Mémoires d'Outre-Tombe

19ème siècle

Les chasseurs étant partis pour les opérations de la journée, je restais avec les femmes et les enfants. Je ne quittais plus mes deux sylvaines : l'une était fière, et l'autre triste. Je n'entendais pas un mot de ce qu'elles me disaient, elles ne me comprenaient pas ; mais j'allais chercher l'eau pour leur coupe, les sarments pour leur feu, les mousses pour leur lit. Elles portaient la jupe courte et les grosses manches tailladées à l'espagnole, le corset et le manteau indiens. Leurs jambes nues étaient losangées de dentelles de bouleau. Elles nattaient leurs cheveux avec des bouquets ou des filaments de joncs ; elles se maillaient de chaînes et de colliers de verre. A leurs oreilles pendaient des graines empourprées ; elles avaient une jolie perruche qui parlait : oiseau d'Amide ; elles l'agrafaient à leur épaule en guise d'émeraude, ou la portaient chaperonnée sur la main comme les grandes dames du dixième siècle portaient l'épervier. Pour s'affermir le sein et les bras, elles se frottaient avec l'apoya ou souchet d'Amérique. Au Bengale, les bayadères mâchent le bétel, et dans le Levant, les almées sucent le mastic de Chio ; les Floridiennes broyaient, sous leurs dents d'un blanc azuré, des larmes de liquidambar et des racines de libanis, qui mêlaient la fragrance de l'angélique, du cédrat et de la vanille. Elles vivaient dans une atmosphère de parfums émanés d'elles, comme des orangers et des fleurs dans les pures effluences de leur feuille et de leur calice. Je m'amusais à mettre sur leur tête quelque parure : elles se soumettaient, doucement effrayées ; magiciennes, elles croyaient que je leur faisais un charme. L'une d'elles, la fière priait souvent ; elle me paraissait demi-chrétienne. L'autre chantait avec une voix de velours ; poussant à la fin de chaque phrase musicale un cri qui troublait. Quelquefois, elles se parlaient vivement : je croyais démêler des accents de jalousie, mais la triste pleurait, et le silence revenait.
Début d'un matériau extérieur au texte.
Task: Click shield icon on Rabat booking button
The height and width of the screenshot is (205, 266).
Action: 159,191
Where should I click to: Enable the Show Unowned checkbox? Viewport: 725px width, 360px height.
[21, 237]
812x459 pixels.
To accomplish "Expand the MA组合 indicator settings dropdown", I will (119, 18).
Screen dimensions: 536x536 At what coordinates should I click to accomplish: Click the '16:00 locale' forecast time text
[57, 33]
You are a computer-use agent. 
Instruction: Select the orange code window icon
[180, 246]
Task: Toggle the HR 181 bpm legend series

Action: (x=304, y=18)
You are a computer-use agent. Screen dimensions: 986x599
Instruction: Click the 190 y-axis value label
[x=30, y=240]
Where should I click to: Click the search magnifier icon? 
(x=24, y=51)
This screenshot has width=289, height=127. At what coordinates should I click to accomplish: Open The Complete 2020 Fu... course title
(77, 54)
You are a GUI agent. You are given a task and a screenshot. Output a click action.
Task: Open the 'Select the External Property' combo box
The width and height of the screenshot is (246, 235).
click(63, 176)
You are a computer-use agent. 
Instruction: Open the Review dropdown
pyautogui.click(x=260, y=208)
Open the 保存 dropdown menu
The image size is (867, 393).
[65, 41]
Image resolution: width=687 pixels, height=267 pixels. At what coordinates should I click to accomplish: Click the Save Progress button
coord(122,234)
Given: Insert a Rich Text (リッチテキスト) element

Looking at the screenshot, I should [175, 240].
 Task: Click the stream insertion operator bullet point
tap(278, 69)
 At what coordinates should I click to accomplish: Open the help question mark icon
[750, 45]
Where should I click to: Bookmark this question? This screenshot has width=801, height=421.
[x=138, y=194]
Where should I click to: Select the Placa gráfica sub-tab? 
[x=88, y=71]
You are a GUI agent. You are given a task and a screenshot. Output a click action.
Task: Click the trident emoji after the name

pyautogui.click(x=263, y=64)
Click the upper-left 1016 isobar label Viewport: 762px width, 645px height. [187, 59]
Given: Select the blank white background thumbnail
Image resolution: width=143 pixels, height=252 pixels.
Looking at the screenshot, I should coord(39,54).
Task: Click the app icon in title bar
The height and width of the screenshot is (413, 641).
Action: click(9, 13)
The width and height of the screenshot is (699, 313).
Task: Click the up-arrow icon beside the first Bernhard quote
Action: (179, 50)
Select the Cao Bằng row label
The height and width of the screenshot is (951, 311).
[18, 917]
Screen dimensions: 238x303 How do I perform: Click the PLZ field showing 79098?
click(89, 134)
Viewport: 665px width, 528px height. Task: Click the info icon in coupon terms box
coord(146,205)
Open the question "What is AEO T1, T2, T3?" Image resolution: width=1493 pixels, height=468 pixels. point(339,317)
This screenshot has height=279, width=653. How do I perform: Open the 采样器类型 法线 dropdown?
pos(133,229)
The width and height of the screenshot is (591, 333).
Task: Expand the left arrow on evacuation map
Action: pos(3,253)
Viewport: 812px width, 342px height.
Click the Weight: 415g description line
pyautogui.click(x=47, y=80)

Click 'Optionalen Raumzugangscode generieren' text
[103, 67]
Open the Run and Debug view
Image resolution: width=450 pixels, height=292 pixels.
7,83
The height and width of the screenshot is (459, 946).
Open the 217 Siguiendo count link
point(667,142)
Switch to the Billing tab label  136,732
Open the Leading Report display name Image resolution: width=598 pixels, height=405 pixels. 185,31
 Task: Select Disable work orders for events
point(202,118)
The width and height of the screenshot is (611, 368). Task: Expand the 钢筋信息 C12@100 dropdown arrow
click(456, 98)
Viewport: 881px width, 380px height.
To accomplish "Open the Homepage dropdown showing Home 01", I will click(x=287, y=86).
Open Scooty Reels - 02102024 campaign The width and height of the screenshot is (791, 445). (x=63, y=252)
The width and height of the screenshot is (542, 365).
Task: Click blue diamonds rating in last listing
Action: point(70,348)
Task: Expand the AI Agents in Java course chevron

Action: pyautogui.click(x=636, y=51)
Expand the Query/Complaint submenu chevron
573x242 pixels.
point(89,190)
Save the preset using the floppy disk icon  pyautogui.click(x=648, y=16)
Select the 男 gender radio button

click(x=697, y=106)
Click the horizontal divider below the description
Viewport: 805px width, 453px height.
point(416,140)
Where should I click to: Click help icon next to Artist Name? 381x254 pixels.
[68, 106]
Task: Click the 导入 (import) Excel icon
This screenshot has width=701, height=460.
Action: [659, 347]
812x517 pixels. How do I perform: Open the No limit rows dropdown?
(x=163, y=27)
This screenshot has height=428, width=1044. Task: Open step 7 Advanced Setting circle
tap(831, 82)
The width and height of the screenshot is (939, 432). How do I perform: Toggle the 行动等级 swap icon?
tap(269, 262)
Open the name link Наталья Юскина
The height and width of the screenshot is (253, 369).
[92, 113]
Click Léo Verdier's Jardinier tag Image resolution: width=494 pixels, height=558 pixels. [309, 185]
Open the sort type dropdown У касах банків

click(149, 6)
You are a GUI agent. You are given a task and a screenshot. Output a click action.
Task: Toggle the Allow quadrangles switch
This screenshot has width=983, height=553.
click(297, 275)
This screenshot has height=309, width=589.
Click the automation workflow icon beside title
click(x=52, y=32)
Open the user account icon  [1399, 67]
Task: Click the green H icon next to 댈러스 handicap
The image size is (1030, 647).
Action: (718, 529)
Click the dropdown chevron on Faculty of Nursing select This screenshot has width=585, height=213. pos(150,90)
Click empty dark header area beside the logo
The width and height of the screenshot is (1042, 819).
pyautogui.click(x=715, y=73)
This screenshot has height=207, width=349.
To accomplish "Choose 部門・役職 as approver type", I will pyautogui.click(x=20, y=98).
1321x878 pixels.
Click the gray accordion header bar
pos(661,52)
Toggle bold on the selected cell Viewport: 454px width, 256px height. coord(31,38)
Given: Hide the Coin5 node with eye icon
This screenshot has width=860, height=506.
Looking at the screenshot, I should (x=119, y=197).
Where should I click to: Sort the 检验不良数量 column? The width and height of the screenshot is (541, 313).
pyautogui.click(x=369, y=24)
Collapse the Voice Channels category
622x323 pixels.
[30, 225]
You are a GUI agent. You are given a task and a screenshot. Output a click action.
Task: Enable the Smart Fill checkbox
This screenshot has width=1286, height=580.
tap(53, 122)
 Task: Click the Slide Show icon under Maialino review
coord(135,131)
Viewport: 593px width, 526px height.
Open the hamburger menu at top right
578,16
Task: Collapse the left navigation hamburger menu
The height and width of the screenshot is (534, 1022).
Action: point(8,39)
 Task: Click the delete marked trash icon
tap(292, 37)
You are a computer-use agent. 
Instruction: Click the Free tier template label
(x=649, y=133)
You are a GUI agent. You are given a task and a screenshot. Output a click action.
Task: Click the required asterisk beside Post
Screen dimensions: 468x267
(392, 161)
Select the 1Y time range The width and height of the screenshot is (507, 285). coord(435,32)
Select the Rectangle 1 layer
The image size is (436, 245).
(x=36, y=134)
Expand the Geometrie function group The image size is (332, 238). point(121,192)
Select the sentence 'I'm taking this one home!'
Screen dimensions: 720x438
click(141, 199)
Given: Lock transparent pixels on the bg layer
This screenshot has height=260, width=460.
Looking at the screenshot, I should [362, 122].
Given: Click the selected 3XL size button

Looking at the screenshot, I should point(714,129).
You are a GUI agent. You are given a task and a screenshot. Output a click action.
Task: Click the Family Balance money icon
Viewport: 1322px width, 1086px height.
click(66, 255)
Faible que j'étais, je cherchais des exemples de faiblesse afin de m'encourager. Camoëns n'avait-il pas aimé dans les Indes une esclave noire de Barbarie, et moi, ne pouvais-je pas en Amérique offrir des hommages à deux jeunes sultanes jonquilles ? Camoëns n'avait-il pas adressé des Endechas, ou des stances, à Barbara escrava ?  ? Ne lui avait-il pas dit :

Aquella captiva

Que me tem captivo

Porque nella vivo,

Já naô quer que viva.

Eu nunqua vi rosa

Em suaves mólhos,

Que para meus olhos

Fosse mais formosa.

..........

Pretidaõ de amor,

Taõ doce a figura,

Que a neve lhe jura

Que trocára a côr.

Léda mansidaõ,

Que o siso acompanha :

Bem parece estranha,

Mas Barbara naõ.

" Cette captive qui me tient captif, parce que je vis en elle, n'épargne pas ma vie. Jamais rose, dans de suaves bouquets, ne fut à mes yeux plus charmante...

" Séduisante d'amour, sa figure est si douce que la neige a envie de changer de couleur avec elle ; sa gaîté est accompagnée de réserve : c'est une étrangère ; une barbare, non. "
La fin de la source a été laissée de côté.